On December 4, in Washington DC, Prime CS Musalia Mudavadi and US Secretary of State Marco Rubio signed a $2.5 billion (Sh322 billion) Health Cooperation Framework alongside
President William Ruto. The deal promised a direct infusion of $1.6 billion from the United States over five years, bypassing traditional NGO intermediaries to fund state agencies directly. It aimed to move nearly 14,000 health workers onto the permanent public payroll and stabilise the fight against HIV/Aids, malaria, and tuberculosis while providing financial backbone for the Social Health Authority.
By mid-December, the deal hit a wall at the High Court in Milimani, Nairobi.
In petitions led by Senator Okiya Omtatah and the Consumers Federation of Kenya, critics argued that the executive had overreached, negotiating a secretive deal without the public participation required by Article 10 of the Constitution.
Justice Bahati Mwamuye and Justice Chacha Mwita issued conservatory orders that effectively froze the agreement.
Omtatah argued that by committing Kenya to match funding with $850 million of its own money, the government had created a massive extra-budgetary obligation without parliamentary approval.
The most explosive element involved what critics called a “Data for dollars” trade-off.
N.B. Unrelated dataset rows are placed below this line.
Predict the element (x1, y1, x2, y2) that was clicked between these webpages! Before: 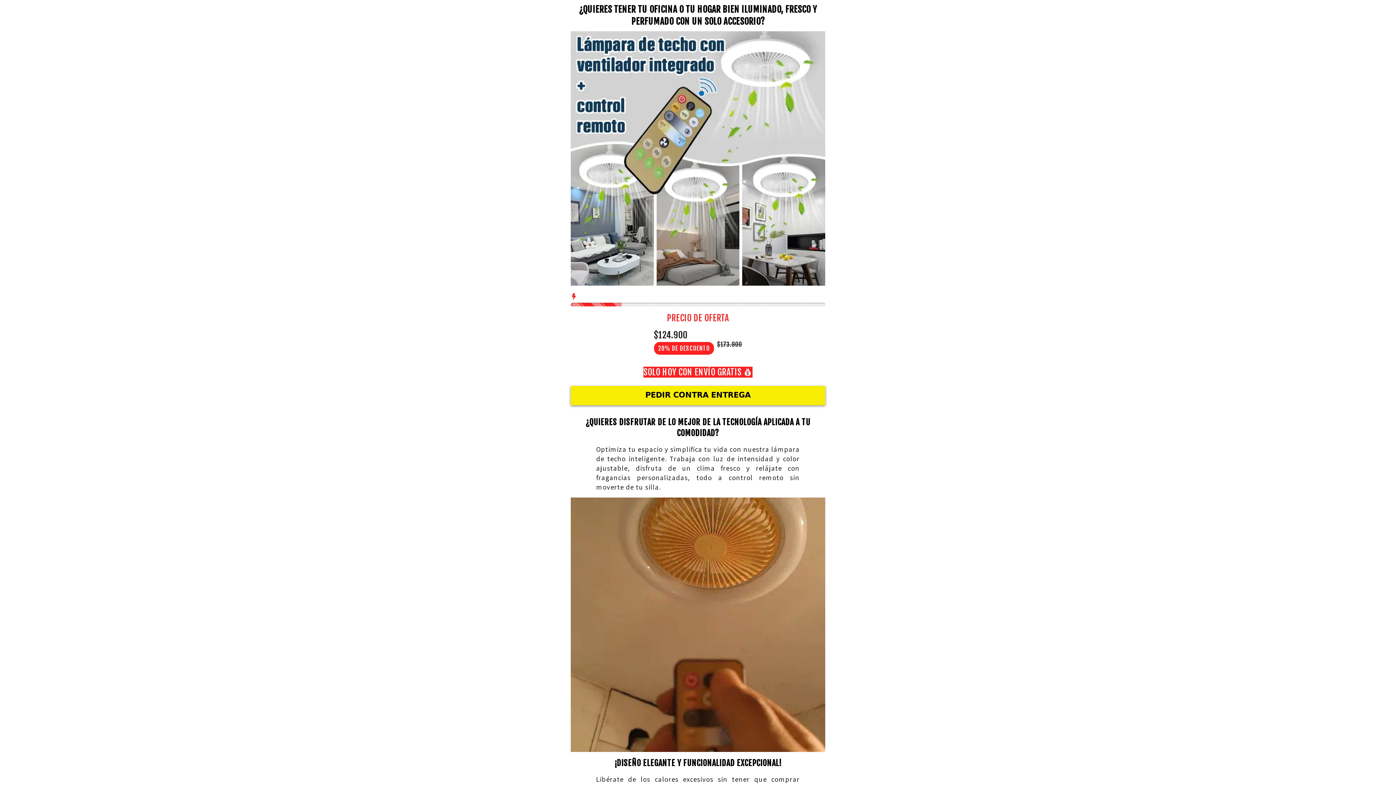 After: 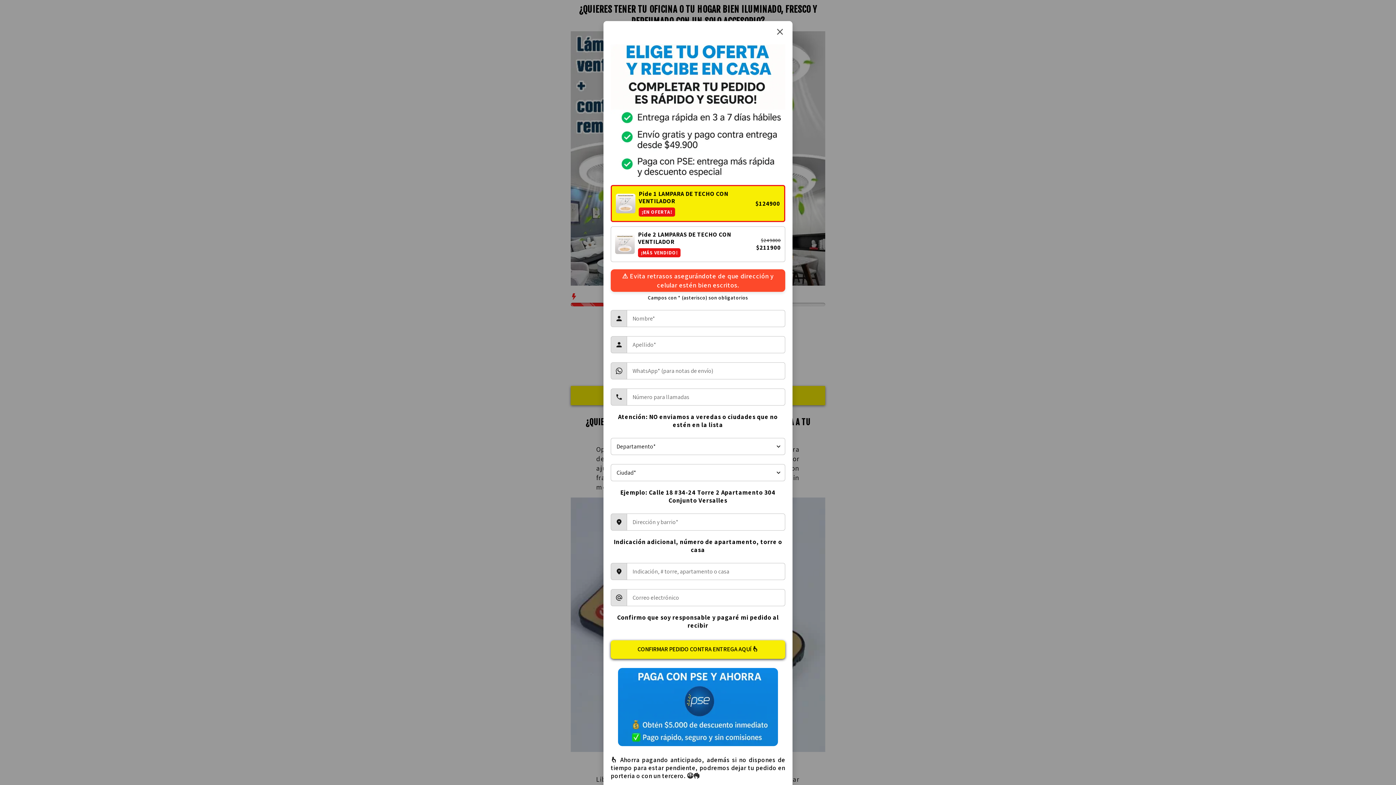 Action: bbox: (570, 386, 825, 405) label: PEDIR CONTRA ENTREGA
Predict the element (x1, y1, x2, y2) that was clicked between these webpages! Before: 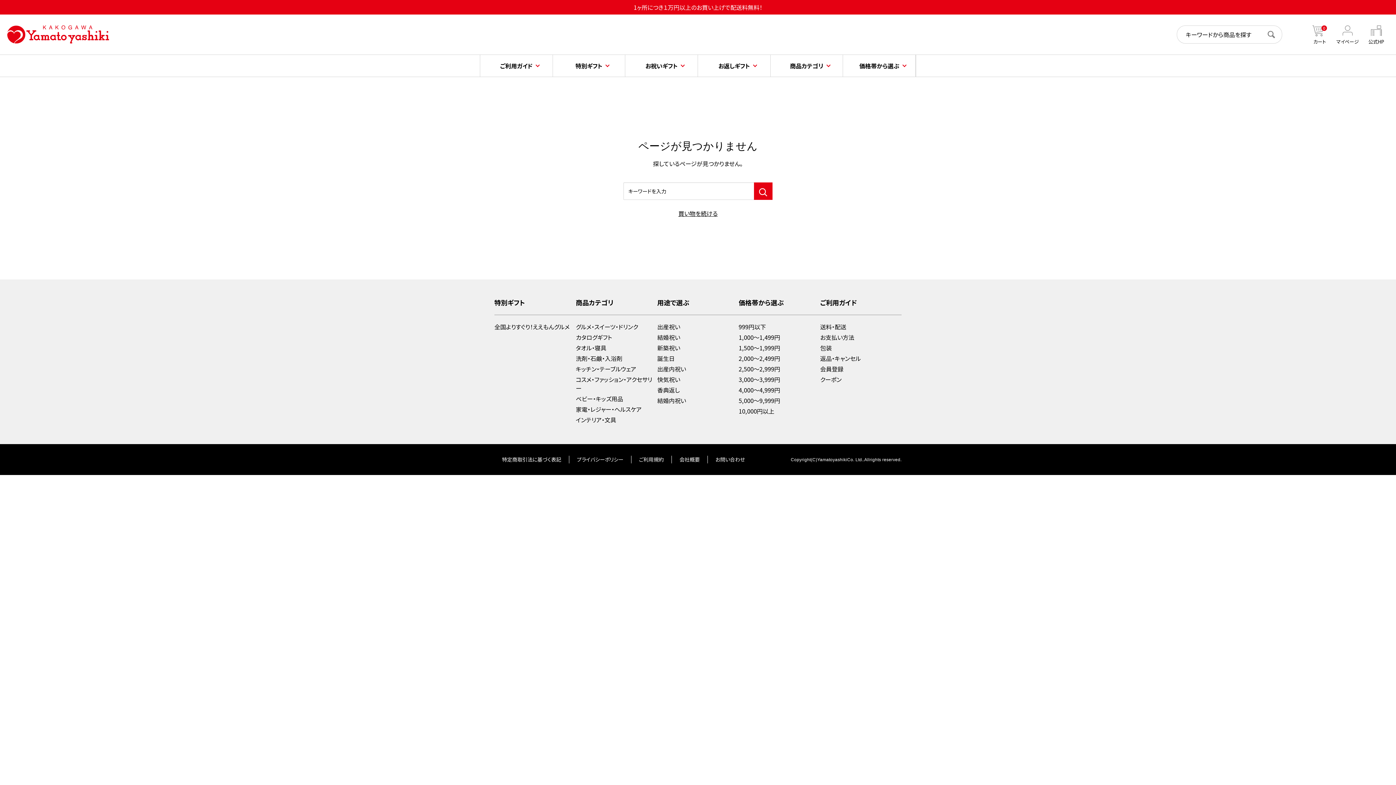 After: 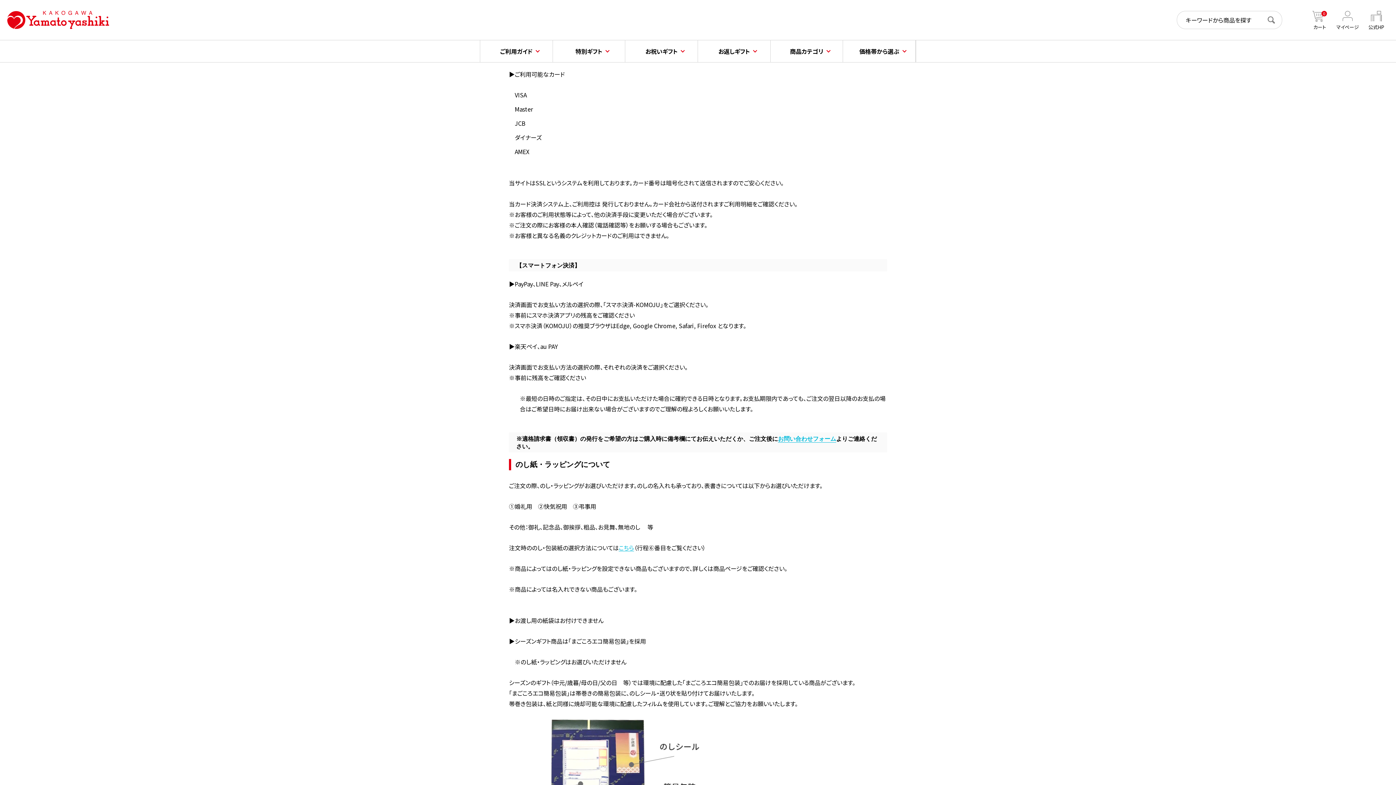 Action: label: お支払い方法 bbox: (820, 333, 901, 341)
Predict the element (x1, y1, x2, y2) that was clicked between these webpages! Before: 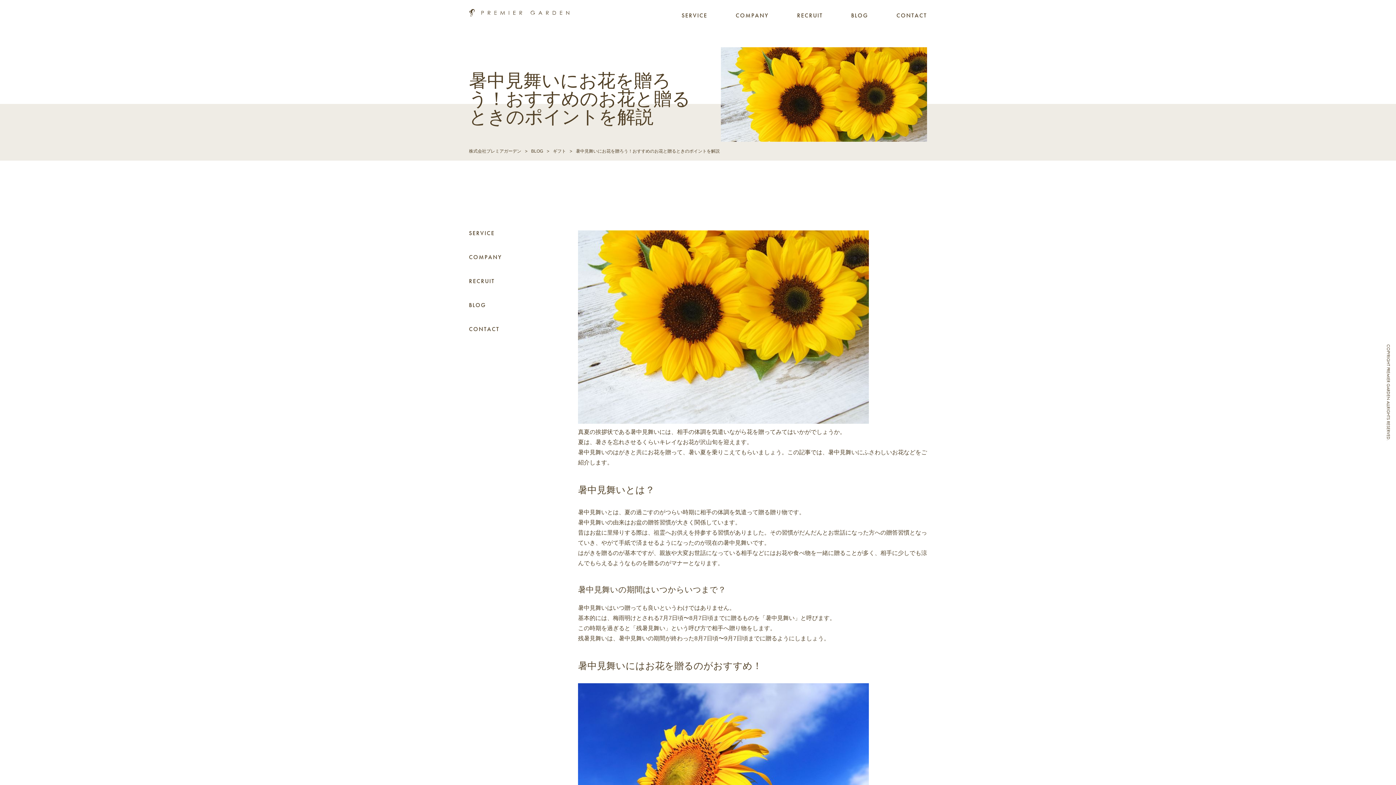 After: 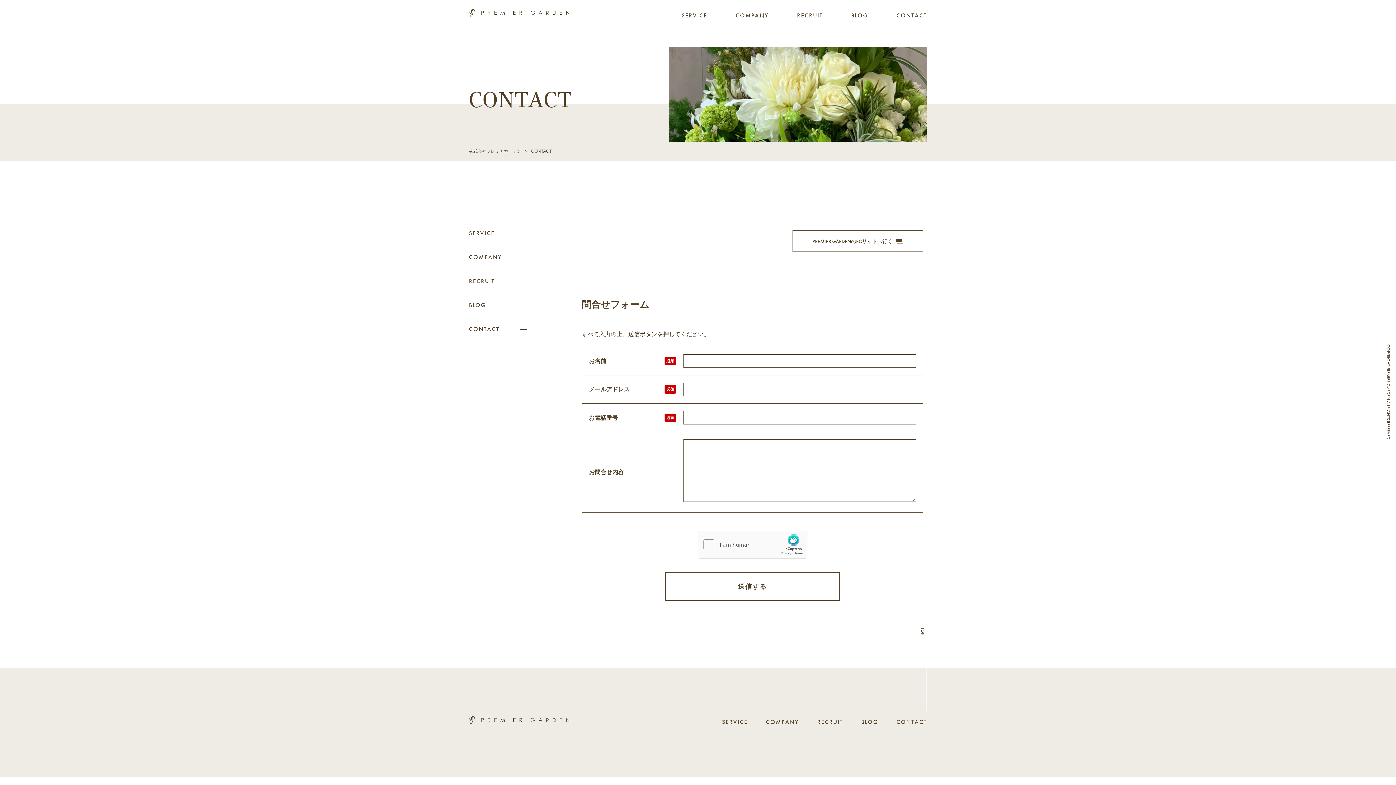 Action: label: CONTACT bbox: (469, 326, 527, 332)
The agreement requires Kenya to digitise health records and provide real-time access to epidemiological data and pathogen samples. Consumers Federation of Kenya warned that once sensitive medical data—including genomic information and HIV statuses—is shared with foreign entities, the harm to privacy is “permanent and irreversible.”
Government officials fought back. Principal Secretary for Medical Services Ouma Oluga argued that only de-identified, aggregated data would be shared and that the deal actually strengthens Kenya’s sovereignty by moving control of health commodities from foreign NGOs back to government.
As the year drew to a close, the standoff had created a deep rift. Medical unions, including KMPDU and Kuco, threatened legal action to lift the freeze, warning that the court’s intervention could collapse ARV supply chains and trigger mass layoffs of frontline workers.
Civil society maintained that no amount of funding justifies bypassing the law or risking the private data of millions.
The case is set for a major showdown in February 2026, leaving the Sh322 billion deal and the 13,800 jobs attached to it suspended in judicial uncertainty.